Birkie Ridge Trail: Volunteers have nearly completed work on a new Birkebeiner trail head off Highway 63, near Boedecker Road. The area will have a warming shelter, parking lot, heated bathrooms and a three kilometer trail connecting to the main Birkebeiner Trail. This $25,000 trail head had been touted as a possible start area, but Popp prefers a Telemark option.
“It will be a great addition to the Birkie Trail system, and it could be used for events in the future. The county is looking forward to using some grant money to build this building. They look at it as a gateway for more recreational skiing, and mountain biking and running, to utilize this gold mine we have in the Birkie Trail. Our race goes from Cable to Hayward. If our backs were against the wall, we could use it, but it’s not our first choice. I bet we have eight to 12 options we’re looking at between Cable and Hayward as permanent solutions.
15,000? Popp has said in earlier interview that he projects the Birkebeiner growing from its current 10,300 participants to roughly 15,000. It won’t be easy.

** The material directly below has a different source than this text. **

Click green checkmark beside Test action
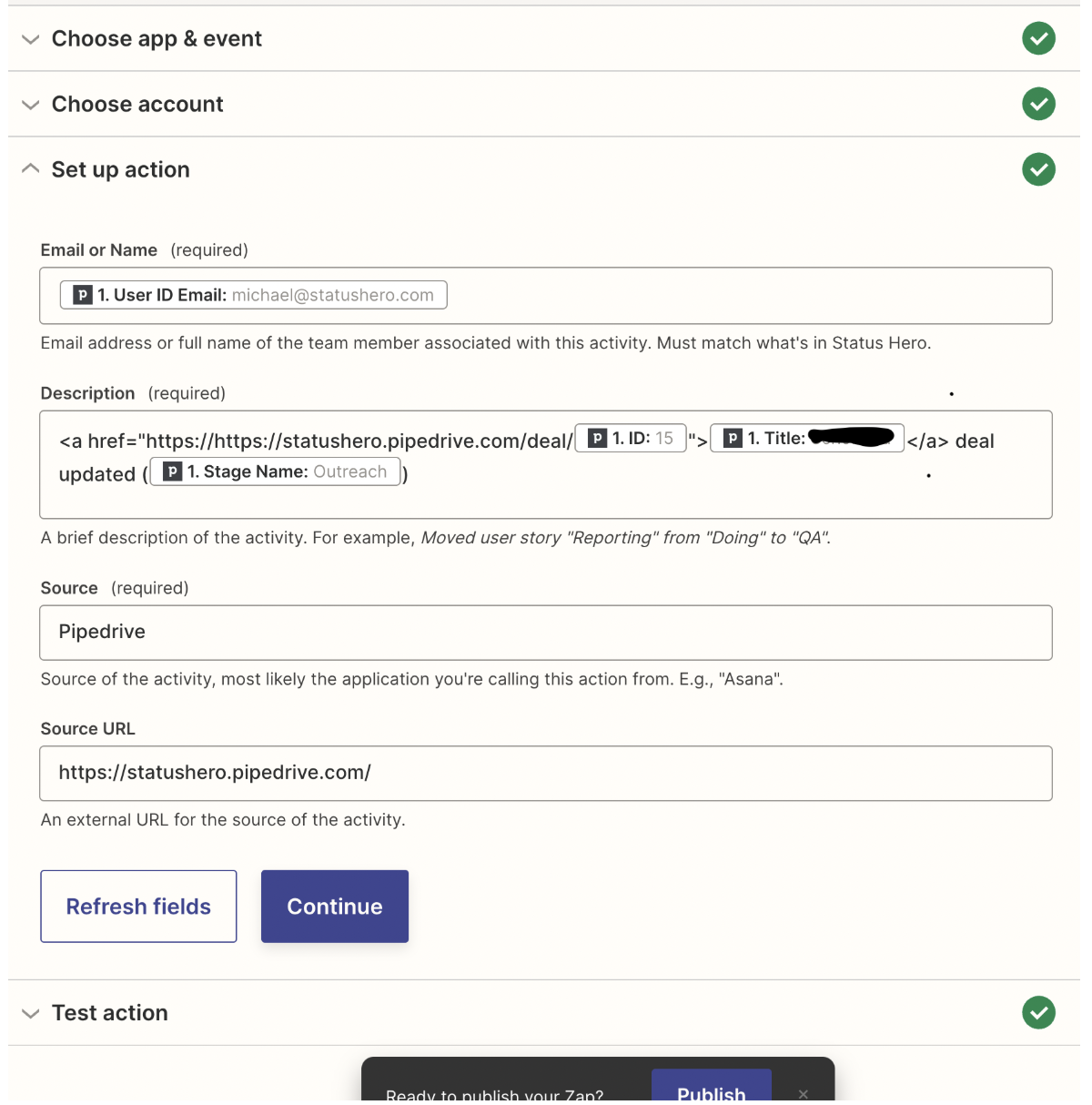tap(1038, 1012)
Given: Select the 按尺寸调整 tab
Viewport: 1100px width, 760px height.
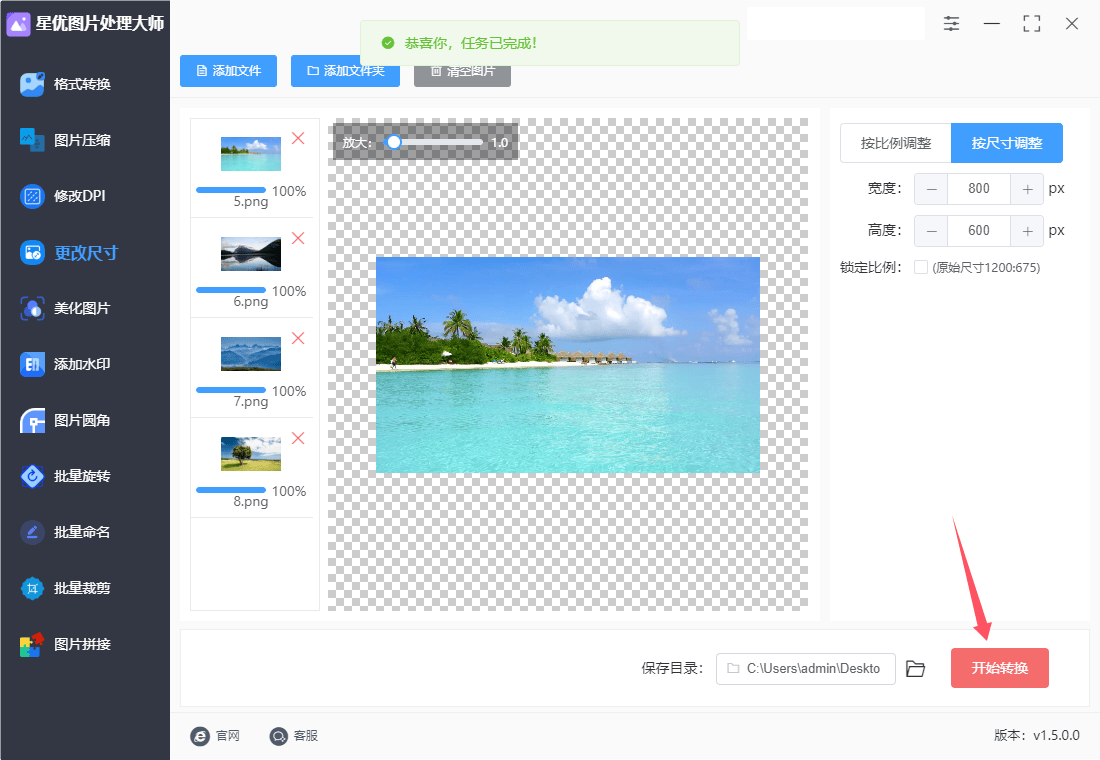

“Ultimately, yes, we would like to grow the event. There are limiting factors, including water at food stops and how many people can we put in downtown Hayward, on Main St. How can we get more kids involved and how can we get more people do to the Prince Haakon (12K) a gateway event. One idea is put in a well at all the food stops. If that enables us over the long haul to service more people at aid stations, that’s great.
Race Across America lessons: In 2009, Popp completed the grueling Race Across America, the 3,000-mile bike race that puts competitors at the very threshold of their limits, confronting sleep deprivation, hallucinations, saddle sores and failed neck muscles.
“It helped me realize anything in life is possible if you believe you can do it. To me, initially riding 3,000 miles across the country in 10 days was unbelievable. Whether it’s creating a new event, or saying let’s finish the Kortelopet in Cable, why is that impossible? Let’s break it down into little pieces that are do-able. Let’s not say, never never or can’t can’t. Let’s see if there’s a way to overcome these issues.”